Tuesday, April 13, 2021

Hawaii Permits Nurses To Abort Babies

 





Hawaii Permits Nurses To Abort Babies

April 13, 2021

Catholic League president Bill Donohue comments on a new abortion law in Hawaii:

Hawaii's new abortion law yields different fruit. The bad news is that feminists are once again endangering the lives of women. The good news is that fewer doctors want anything to do with abortion.

Feminists scored another victory this week by championing a law in Hawaii that allows nurses to perform an abortion. In a time when lawmakers demand that every segment of the population be afforded the highest standards of medical care, it is striking to note that there is one exception: The credential bar is actually being lowered for abortionists; Hawaii is one of several states that allow non-physicians to perform an abortion.
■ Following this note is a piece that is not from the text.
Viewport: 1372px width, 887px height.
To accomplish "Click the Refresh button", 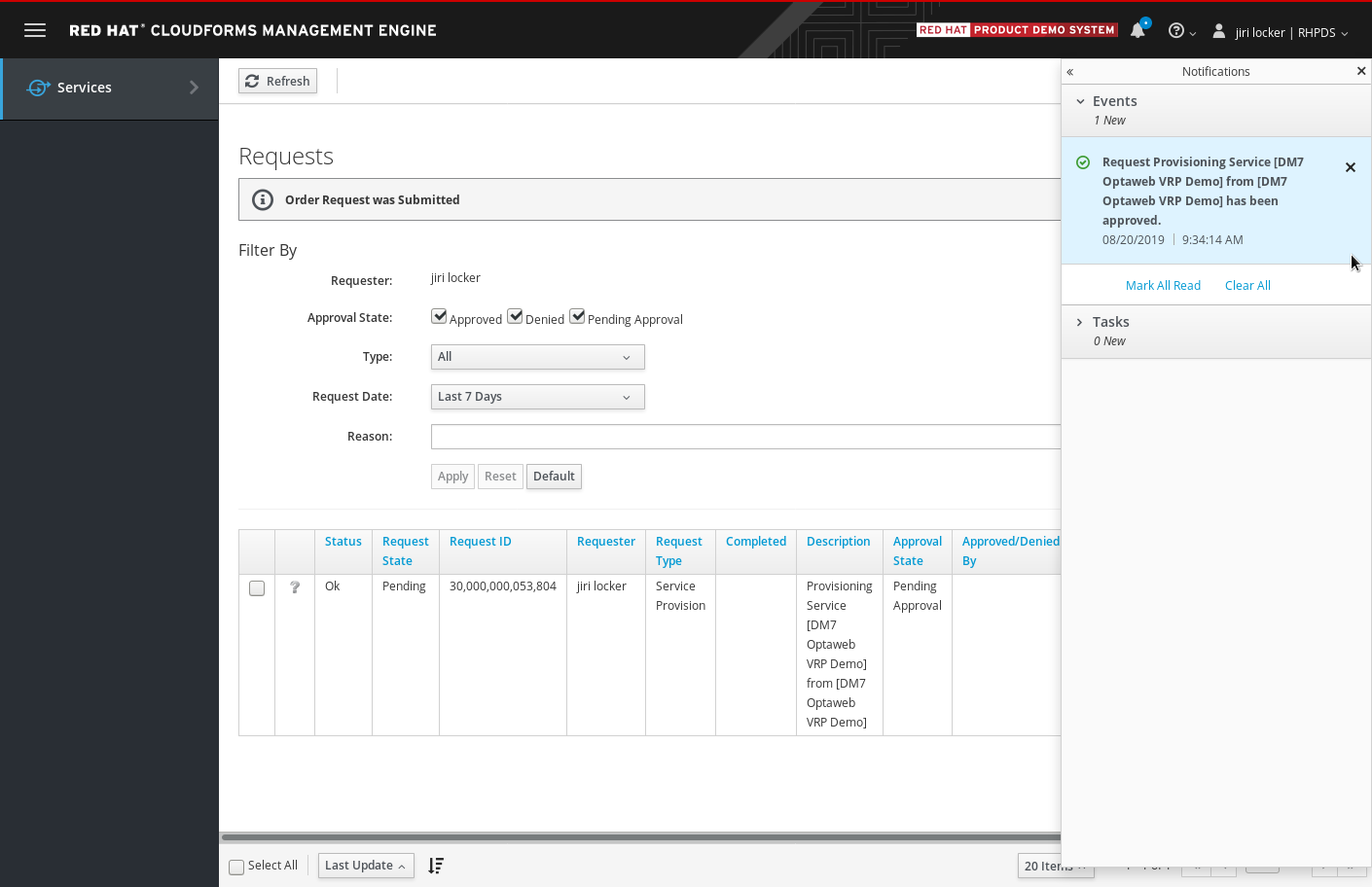I will coord(277,81).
If a woman were to have her tooth extracted, instead of her baby, the qualifications of those doing it would be more exacting.

Hawaii now allows women seeking an aspiration abortion to bypass a hospital or clinic and get it done in a nurse's office. How convenient. As Thomas D. Williams accurately puts it, this procedure involves putting "a vacuum to suck the fetus out of her mother's womb through the cervix." While most of these abortions are without complications, not all are, and that is where the danger lies for the woman.
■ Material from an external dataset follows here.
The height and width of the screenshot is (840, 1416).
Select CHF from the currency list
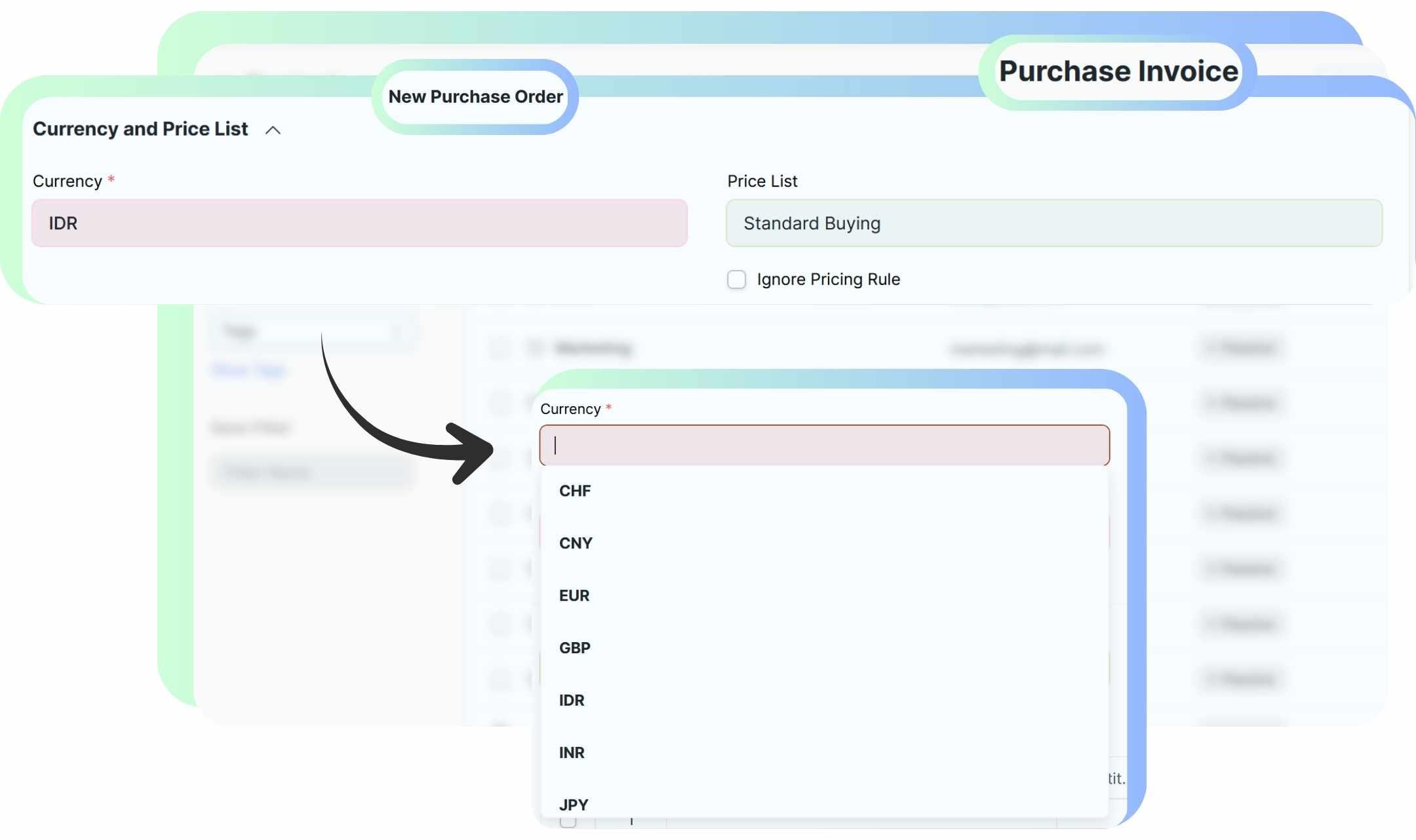tap(575, 491)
The difference in training that doctors and nurses go through is considerable. After graduating from college, obstetrician/gynecologists must complete another eight years of training. Nurse practitioners are done in two years after college. Quite frankly, they are not equipped to handle serious problems that may arise.

Common issues following an abortion include vaginal and intra-abdominal hemorrhage, infection, intravascular issues, complications of anesthesia, heart attacks and strokes. Other problems occur following incomplete abortions. This is serious: Non-physicians are almost three times more likely to preside over an incomplete abortion than are physicians.
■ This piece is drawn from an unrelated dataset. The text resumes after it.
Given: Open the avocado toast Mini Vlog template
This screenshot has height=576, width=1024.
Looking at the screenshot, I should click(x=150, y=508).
Dr. W. Matt Zban, a well-respected emergency doctor in Charlotte, North Carolina, told me that he sees "complications of abortion several times a year. Endometritis (uterine infection), sepsis (bloodstream infection), pelvic pain, heavy vaginal bleeding, and death are all complications of legal abortion."

What happens to a woman in need of a doctor after having an abortion? If she is lucky, she may be attended to by a physician at a nearby hospital. That's assuming the nurse's office isn't too far away.

Obstetricians are trained to bring life into the world, not end it. This explains why so few of them want to do abortions. It also sheds light on why some states keep lowering the bar so that those not repulsed by doing them are accommodated.

What makes this so obscene is that persons not trained as physicians are operating on women in the name of women's liberation. So much for equity in healthcare.